The Department of Homeland Security plans to propose allocating H‑1B specialty‑occupation visas based on wage levels for job openings by the end of this month, a shift from the current random lottery that federal reviewers cleared earlier in August.
Newsweek contacted DHS for comment by email on Thursday outside regular working hours.
Why It Matters
The H-1B program supplies tens of thousands of specialty-occupation workers to U.S. employers each year and is heavily used by the technology sector. Any shift from a random lottery to a wage-tier or skill-based system could change hiring incentives for employers, affecting which foreign professionals obtain U.S. work authorization.
Prioritizing higher wages could disadvantage smaller businesses and positions that traditionally pay less, including certain education and nonprofit roles.
What To Know
DHS drafted a proposal to allocate H‑1B specialty‑occupation visas by comparing job openings against the Occupational Employment and Wage Statistics wage scale and favoring positions that meet higher wage tiers.
The White House’s Office of Information and Regulatory Affairs cleared the proposal on August 8.
The rule‑making process requires publication of the proposed regulation in the Federal Register, followed by a formal public comment period typically lasting 30 to 60 days and additional administrative steps before any final rule can take effect.
DHS also plans to revise rules on employment authorization for asylum-seekers, parolees and individuals with deferred action. The department also plans to revisit the eligibility requirements for cap‑exempt H‑1B visas, employment‑based green cards and temporary work visas for religious workers, according to the agency’s regulatory agenda.
The concept of ranking H‑1B petitions by wage levels echoes a 2021 DHS proposal during President Donald Trump‘s first term that sought to prioritize higher‑paid petitions, a plan that the Biden administration later withdrew.
What People Are Saying
Michael Wildes, an adjunct professor at the Benjamin N. Cardozo School of Law in New York and the managing partner at the immigration law firm Wildes Weinberg PC whose clients include first lady Melania Trump, told Newsweek: “This has biblical importance. As if Pharaoh was saying make bricks now without straw. Taking away the majority benefits for a few does not create good economics. Members of the bar are thankful that the H-1B is still intact; but by making it so exclusive, it will create its proportionality in the workforce.
“I represent a lot of farms and factories and so forth. A ranked system would inherently injure unionized workers, as the employer may only pay them per the CBA. An employer cannot artificially raise a single union worker to a wage in excess of this.
“Most countries generally provide a pass for permanent residence for long-term work authorization for international graduates who attend their colleges and universities. It’s stupid not to invest in those foreign students that have paid tuition and lived here to compete against them in another economy.

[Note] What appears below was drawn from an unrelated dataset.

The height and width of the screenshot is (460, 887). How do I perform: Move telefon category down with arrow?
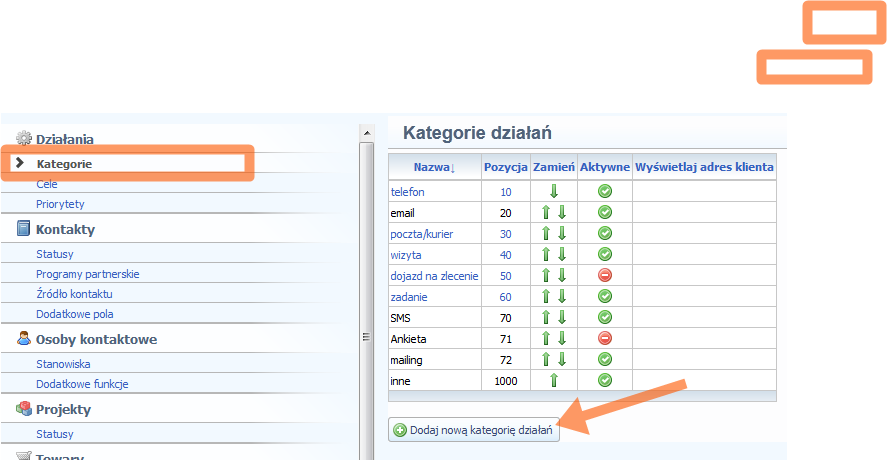[x=553, y=192]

These students overwhelmingly subsidize American students, resulting in increased scholarships for domestic students and lower tuition prices overall.

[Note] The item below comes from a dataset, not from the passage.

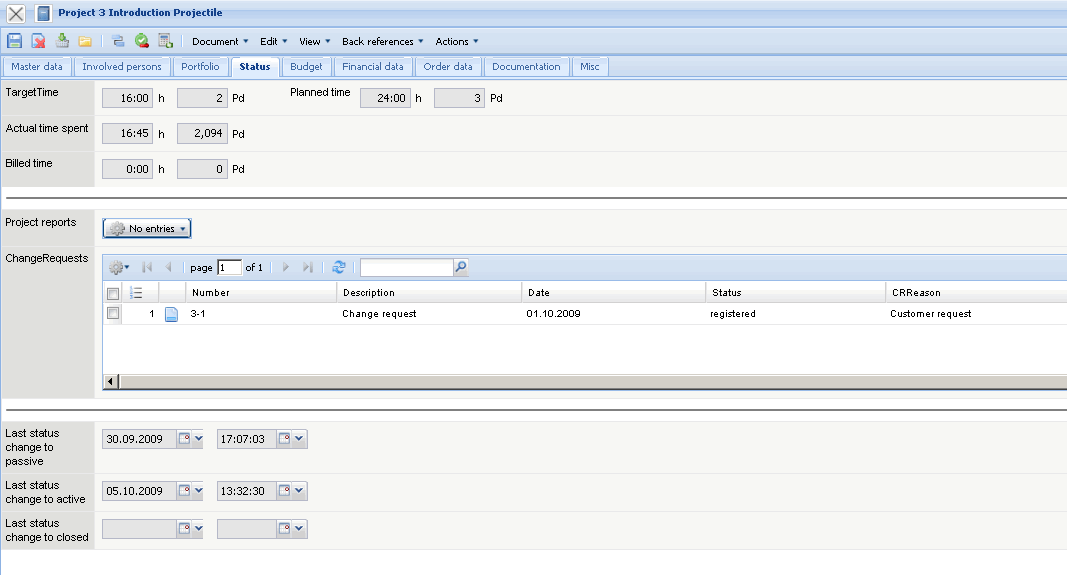1067x575 pixels.
Task: Open time picker for last active status change
Action: coord(285,491)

“So without a clear pathway to remain in the United States after graduation, high talent foreign students will choose to study outside of America, resulting in even higher tuition fees for domestic and in-state students.”
A U.S. Citizenship and Immigration Services spokesperson told Newsweek in an email on Thursday: “We have nothing further to announce at this time.”
USCIS said in guidance issued on July 18: “USCIS has announced that it has received enough petitions to meet the congressionally mandated 65,000 H-1B visa regular cap and the 20,000 H-1B visa U.S. advanced degree exemption, also known as the master’s cap, for fiscal year 2026.”
Immigration attorneys Fragomen LLP wrote in an August 11: “The next step for the proposal is publication in the Federal Register for public feedback.”
David Leopold, a former president of the American Immigration Lawyers Association, told Al Jazeera: “This shift may prevent many employers, including small and midsize businesses, from hiring the talent they need in shortage occupations, ultimately reducing America’s global competitiveness.”
What Happens Next
The administration plans to publish the proposed rule in the Federal Register, which would open a formal public comment period and allow stakeholders—including employers, trade groups and immigration advocates—to submit feedback for a period that typically lasts 30 to 60 days.